Fewer said he expects to see an amended version of the Copyright Act this summer. A spokesperson for Industry Canada said that the ministry had received a copy of the letter and was still considering a response.
“We do a lot of R&D around security,” said Carl Bond, the president of Innusec Inc. and co-owner of Elytra Enterprises Inc., two of the companies that signed the letter. “The problem with security is that you cannot avoid looking into things. You start taking things apart and investigating things to see where they might have vulnerabilities.”
Bond, based in Gloucester, Ont., said his companies benchmark security solutions for clients and by necessity attempt to crack protection measures around media. He said that the law is already fuzzy around security and liability with copyright protection and his company had to abandon some research into wireless network security for this reason.
He said he is not looking forward to the tightening of restrictions around the existing Copyright Act. “Every time they make a ruling like this, it erodes the ability to give a solid and wide offering to your clients.”
Fewer said, “Right now in Canada, you can crack technological protection measures so you can make a copy for your archives or for interoperability purposes.” But the expected changes to the Copyright Act could change all that.
It could end up looking more like American legislation covered by the Digital Millennium Copyright Act, he said. The DMCA, which passed in 1998, prevents people from owning devices or technology which could be used to circumvent copyright protection. The open letter notes that there are exceptions within the DMCA for legitimate research purposes, but these “have proven both inadequate and ineffective in protecting security researchers from threats of litigation.”
For example, a Princeton University professor was threatened with litigation for attempting to present research on security holes. The biggest flashpoint of controversy came in 2001 when Russian programmer Dmitri Sklyarov was jailed for trafficking in a program that could be used to read Abode e-Book files.
“Why aren’t we looking to learn from their mistakes and craft laws that avoid the excesses of the American approach?” said Fewer.

#### [REQUIREMENT]
Rewrite the copyright article between "Bond, based in" and "for this reason.", inclusive, changing "wireless network security" to "encryption software". The material isn't needed for this.

#### [DATA SEGMENT]
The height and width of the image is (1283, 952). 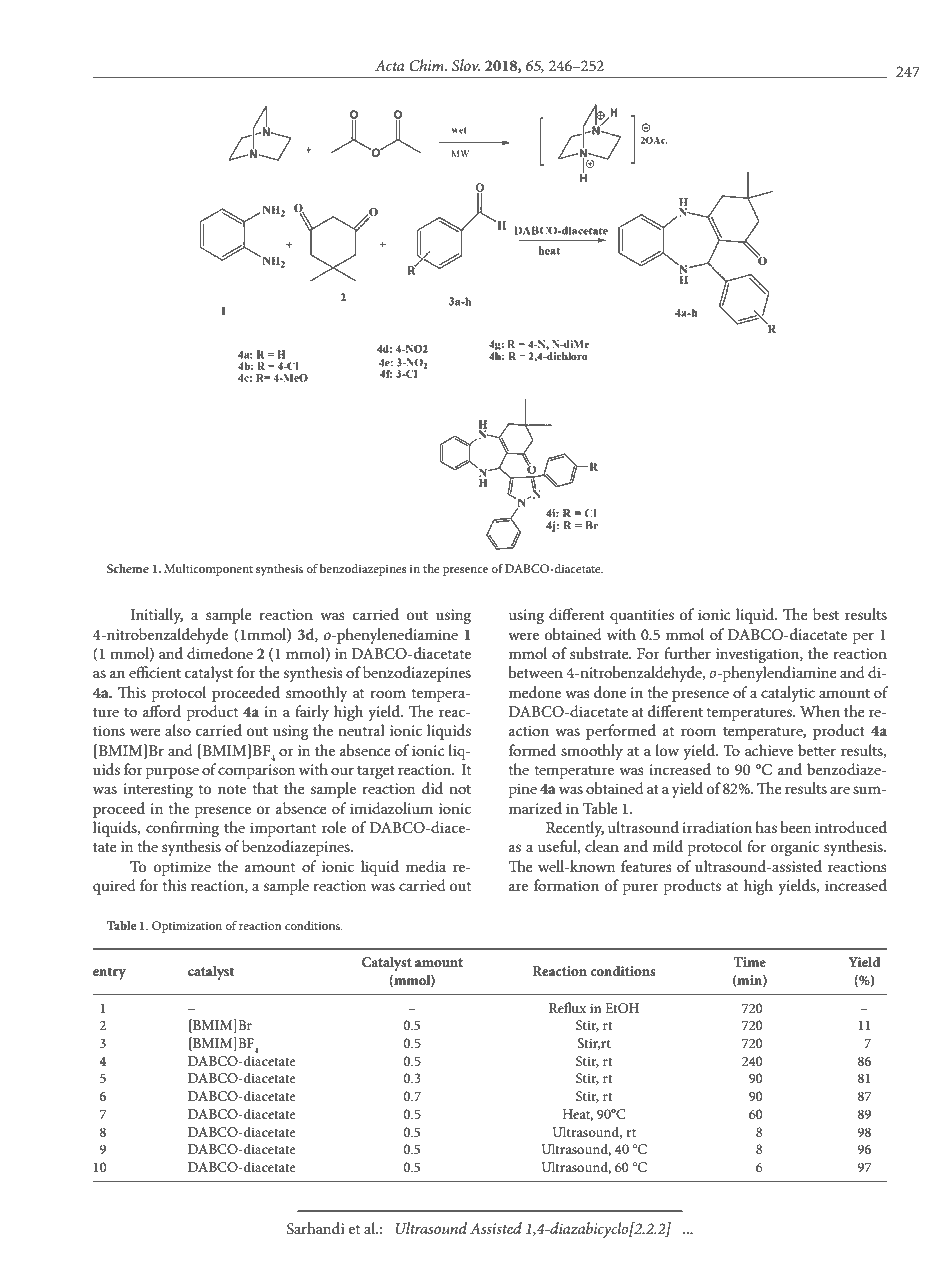 I want to click on When, so click(x=820, y=711).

#### [TASK OUTPUT]
Bond, based in Gloucester, Ont., said his companies benchmark security solutions for clients and by necessity attempt to crack protection measures around media. He said that the law is already fuzzy around security and liability with copyright protection and his company had to abandon some research into encryption software for this reason.